··· Material supplied ···

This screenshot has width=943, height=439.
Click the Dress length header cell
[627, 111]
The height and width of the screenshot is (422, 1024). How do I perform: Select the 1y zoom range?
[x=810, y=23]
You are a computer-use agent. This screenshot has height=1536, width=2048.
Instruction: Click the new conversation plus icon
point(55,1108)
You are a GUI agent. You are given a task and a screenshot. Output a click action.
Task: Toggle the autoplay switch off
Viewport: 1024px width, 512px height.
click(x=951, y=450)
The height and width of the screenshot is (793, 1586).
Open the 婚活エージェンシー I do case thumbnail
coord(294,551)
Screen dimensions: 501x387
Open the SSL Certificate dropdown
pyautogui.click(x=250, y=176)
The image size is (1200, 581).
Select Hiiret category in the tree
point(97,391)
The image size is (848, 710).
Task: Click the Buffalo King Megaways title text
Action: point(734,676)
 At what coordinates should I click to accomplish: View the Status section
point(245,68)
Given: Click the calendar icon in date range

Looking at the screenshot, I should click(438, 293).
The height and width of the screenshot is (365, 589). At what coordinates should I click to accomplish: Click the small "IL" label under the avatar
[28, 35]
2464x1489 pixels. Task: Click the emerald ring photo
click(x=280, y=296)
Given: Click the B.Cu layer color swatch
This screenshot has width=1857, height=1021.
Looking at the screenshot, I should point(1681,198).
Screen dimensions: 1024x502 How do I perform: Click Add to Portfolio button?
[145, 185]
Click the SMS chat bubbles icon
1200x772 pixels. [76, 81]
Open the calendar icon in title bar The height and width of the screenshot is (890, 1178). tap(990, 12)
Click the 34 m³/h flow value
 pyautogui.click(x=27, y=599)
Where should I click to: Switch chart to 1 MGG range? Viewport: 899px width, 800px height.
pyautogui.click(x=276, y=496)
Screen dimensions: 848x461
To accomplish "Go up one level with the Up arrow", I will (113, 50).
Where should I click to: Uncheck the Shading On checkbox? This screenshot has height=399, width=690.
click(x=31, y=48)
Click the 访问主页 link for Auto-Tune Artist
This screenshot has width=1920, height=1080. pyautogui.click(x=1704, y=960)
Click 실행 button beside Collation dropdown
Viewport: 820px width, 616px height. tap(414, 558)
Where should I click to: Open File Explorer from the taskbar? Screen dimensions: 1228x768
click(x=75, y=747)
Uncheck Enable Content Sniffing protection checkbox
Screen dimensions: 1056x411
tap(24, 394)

···

Goal of the exercise ▸
Render every line of the records above as a Markdown table with the columns "No." and "Line", numbering the rows in order and leaving out blank lines.

Completed exercise ▸
| No. | Line |
|---|---|
| 1 | This screenshot has width=943, height=439. |
| 2 | Click the Dress length header cell |
| 3 | [627, 111] |
| 4 | The height and width of the screenshot is (422, 1024). How do I perform: Select the 1y zoom range? |
| 5 | [x=810, y=23] |
| 6 | You are a computer-use agent. This screenshot has height=1536, width=2048. |
| 7 | Instruction: Click the new conversation plus icon |
| 8 | point(55,1108) |
| 9 | You are a GUI agent. You are given a task and a screenshot. Output a click action. |
| 10 | Task: Toggle the autoplay switch off |
| 11 | Viewport: 1024px width, 512px height. |
| 12 | click(x=951, y=450) |
| 13 | The height and width of the screenshot is (793, 1586). |
| 14 | Open the 婚活エージェンシー I do case thumbnail |
| 15 | coord(294,551) |
| 16 | Screen dimensions: 501x387 |
| 17 | Open the SSL Certificate dropdown |
| 18 | pyautogui.click(x=250, y=176) |
| 19 | The image size is (1200, 581). |
| 20 | Select Hiiret category in the tree |
| 21 | point(97,391) |
| 22 | The image size is (848, 710). |
| 23 | Task: Click the Buffalo King Megaways title text |
| 24 | Action: point(734,676) |
| 25 |  At what coordinates should I click to accomplish: View the Status section |
| 26 | point(245,68) |
| 27 | Given: Click the calendar icon in date range |
| 28 | Looking at the screenshot, I should click(438, 293). |
| 29 | The height and width of the screenshot is (365, 589). At what coordinates should I click to accomplish: Click the small "IL" label under the avatar |
| 30 | [28, 35] |
| 31 | 2464x1489 pixels. Task: Click the emerald ring photo |
| 32 | click(x=280, y=296) |
| 33 | Given: Click the B.Cu layer color swatch |
| 34 | This screenshot has width=1857, height=1021. |
| 35 | Looking at the screenshot, I should point(1681,198). |
| 36 | Screen dimensions: 1024x502 How do I perform: Click Add to Portfolio button? |
| 37 | [145, 185] |
| 38 | Click the SMS chat bubbles icon |
| 39 | 1200x772 pixels. [76, 81] |
| 40 | Open the calendar icon in title bar The height and width of the screenshot is (890, 1178). tap(990, 12) |
| 41 | Click the 34 m³/h flow value |
| 42 |  pyautogui.click(x=27, y=599) |
| 43 | Where should I click to: Switch chart to 1 MGG range? Viewport: 899px width, 800px height. |
| 44 | pyautogui.click(x=276, y=496) |
| 45 | Screen dimensions: 848x461 |
| 46 | To accomplish "Go up one level with the Up arrow", I will (113, 50). |
| 47 | Where should I click to: Uncheck the Shading On checkbox? This screenshot has height=399, width=690. |
| 48 | click(x=31, y=48) |
| 49 | Click the 访问主页 link for Auto-Tune Artist |
| 50 | This screenshot has width=1920, height=1080. pyautogui.click(x=1704, y=960) |
| 51 | Click 실행 button beside Collation dropdown |
| 52 | Viewport: 820px width, 616px height. tap(414, 558) |
| 53 | Where should I click to: Open File Explorer from the taskbar? Screen dimensions: 1228x768 |
| 54 | click(x=75, y=747) |
| 55 | Uncheck Enable Content Sniffing protection checkbox |
| 56 | Screen dimensions: 1056x411 |
| 57 | tap(24, 394) |